#### PROVIDED ENTRIES
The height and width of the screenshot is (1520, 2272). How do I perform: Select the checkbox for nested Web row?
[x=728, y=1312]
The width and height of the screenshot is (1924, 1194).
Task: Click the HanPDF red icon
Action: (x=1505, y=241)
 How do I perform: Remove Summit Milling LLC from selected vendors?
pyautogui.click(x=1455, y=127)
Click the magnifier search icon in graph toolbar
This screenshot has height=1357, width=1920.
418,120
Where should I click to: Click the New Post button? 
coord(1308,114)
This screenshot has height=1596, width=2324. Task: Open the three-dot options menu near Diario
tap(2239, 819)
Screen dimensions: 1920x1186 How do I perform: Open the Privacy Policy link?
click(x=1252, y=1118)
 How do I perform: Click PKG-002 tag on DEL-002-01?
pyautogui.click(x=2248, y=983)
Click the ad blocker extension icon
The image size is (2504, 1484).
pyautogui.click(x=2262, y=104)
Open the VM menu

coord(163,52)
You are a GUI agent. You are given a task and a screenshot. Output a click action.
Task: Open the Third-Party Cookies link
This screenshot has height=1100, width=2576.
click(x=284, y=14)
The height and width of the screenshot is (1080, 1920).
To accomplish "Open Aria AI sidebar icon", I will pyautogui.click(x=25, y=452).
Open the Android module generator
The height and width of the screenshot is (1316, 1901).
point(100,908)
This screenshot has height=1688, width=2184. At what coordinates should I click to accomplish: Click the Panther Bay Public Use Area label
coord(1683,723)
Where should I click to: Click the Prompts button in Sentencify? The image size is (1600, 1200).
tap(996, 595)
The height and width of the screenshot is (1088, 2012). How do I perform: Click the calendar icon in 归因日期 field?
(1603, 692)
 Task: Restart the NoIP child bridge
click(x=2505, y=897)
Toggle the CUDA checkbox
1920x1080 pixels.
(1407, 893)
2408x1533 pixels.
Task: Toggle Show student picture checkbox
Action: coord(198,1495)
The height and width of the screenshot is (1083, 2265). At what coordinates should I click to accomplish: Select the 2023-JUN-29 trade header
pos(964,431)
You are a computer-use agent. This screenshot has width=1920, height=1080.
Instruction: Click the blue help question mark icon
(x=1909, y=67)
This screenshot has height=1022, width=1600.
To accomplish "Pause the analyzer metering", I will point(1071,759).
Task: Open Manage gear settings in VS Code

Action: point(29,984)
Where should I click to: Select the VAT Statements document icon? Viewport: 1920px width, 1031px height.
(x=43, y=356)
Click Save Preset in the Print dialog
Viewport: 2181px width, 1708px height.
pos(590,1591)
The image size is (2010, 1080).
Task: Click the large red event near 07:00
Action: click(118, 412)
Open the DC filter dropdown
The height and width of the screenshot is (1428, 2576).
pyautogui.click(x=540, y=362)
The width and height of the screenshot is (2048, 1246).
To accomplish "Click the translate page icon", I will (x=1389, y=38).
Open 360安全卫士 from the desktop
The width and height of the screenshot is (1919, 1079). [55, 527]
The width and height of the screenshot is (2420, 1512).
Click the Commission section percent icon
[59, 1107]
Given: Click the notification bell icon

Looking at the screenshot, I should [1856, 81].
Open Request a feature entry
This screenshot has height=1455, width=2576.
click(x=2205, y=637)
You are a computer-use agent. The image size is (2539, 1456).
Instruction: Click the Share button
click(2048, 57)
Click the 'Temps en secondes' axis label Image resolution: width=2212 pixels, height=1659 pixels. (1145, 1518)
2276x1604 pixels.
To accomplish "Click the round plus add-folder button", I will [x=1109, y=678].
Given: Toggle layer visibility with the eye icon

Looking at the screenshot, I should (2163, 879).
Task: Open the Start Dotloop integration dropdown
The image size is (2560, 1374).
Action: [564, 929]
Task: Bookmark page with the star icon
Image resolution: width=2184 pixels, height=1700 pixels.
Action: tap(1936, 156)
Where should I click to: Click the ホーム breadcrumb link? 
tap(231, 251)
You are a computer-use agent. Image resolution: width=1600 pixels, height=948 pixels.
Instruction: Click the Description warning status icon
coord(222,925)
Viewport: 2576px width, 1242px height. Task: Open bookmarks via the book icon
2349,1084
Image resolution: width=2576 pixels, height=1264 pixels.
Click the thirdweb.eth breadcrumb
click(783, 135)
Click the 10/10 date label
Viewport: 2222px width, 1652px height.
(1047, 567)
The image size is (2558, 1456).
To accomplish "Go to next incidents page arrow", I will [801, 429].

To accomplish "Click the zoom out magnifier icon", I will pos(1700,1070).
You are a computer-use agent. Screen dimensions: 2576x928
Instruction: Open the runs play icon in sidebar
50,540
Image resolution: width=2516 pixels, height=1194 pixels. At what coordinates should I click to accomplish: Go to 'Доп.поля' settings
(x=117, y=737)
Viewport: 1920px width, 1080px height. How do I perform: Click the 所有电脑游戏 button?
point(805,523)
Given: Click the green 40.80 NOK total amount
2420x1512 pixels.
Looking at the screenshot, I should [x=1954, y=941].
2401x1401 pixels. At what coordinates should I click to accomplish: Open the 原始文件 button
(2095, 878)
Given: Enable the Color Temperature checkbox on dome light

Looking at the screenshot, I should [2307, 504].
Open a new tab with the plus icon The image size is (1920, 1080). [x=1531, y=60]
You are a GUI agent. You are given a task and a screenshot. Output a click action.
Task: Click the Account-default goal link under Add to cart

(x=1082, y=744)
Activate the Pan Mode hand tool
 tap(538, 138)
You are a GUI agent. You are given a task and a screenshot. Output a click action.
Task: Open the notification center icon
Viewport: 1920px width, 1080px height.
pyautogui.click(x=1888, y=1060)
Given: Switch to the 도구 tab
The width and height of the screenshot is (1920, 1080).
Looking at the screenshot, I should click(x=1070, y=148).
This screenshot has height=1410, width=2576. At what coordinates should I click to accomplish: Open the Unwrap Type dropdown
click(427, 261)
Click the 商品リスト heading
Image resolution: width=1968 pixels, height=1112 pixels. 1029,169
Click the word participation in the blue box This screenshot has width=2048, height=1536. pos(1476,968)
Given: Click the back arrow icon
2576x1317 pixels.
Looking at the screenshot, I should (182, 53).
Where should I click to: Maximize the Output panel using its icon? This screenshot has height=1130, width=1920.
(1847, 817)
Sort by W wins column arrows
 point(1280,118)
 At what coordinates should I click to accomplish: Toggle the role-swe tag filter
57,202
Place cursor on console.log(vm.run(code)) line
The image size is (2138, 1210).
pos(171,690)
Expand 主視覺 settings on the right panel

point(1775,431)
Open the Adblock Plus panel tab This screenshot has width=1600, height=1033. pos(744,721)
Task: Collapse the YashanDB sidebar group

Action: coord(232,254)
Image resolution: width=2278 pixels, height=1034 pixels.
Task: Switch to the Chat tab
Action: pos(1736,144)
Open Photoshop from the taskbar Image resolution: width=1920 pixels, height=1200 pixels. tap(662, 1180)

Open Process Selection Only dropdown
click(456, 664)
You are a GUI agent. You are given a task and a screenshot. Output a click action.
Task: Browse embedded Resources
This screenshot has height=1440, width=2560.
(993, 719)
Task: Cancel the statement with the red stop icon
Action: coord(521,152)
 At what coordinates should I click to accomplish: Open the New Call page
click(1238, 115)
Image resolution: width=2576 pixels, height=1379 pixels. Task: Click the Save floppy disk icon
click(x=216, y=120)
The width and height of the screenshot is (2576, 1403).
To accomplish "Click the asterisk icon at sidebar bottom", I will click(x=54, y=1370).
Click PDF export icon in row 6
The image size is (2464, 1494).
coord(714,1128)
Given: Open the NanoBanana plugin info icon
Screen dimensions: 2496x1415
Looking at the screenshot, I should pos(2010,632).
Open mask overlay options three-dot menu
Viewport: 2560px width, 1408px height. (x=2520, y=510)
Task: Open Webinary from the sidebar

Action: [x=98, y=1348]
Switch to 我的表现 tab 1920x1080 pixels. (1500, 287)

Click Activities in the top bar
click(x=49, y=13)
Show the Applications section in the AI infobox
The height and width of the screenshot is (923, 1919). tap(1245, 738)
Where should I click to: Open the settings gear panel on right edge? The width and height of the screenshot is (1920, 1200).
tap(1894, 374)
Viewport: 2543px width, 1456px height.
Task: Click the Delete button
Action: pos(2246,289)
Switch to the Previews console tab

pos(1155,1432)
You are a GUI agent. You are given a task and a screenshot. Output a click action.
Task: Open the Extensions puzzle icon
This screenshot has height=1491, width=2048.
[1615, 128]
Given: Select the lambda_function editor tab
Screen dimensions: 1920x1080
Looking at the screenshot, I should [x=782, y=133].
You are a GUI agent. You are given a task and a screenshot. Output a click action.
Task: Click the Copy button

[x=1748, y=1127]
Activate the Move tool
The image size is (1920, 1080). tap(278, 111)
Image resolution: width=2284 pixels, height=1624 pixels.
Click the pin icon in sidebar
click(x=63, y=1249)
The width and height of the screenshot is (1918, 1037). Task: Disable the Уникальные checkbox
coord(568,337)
########
__WHAT IS NEEDED__. Produce an exact transcription of the lines from the one containing "Image resolution: width=2284" through the end of the records, both included, and no other lines.

__EXERCISE RESULT__.
Image resolution: width=2284 pixels, height=1624 pixels.
Click the pin icon in sidebar
click(x=63, y=1249)
The width and height of the screenshot is (1918, 1037). Task: Disable the Уникальные checkbox
coord(568,337)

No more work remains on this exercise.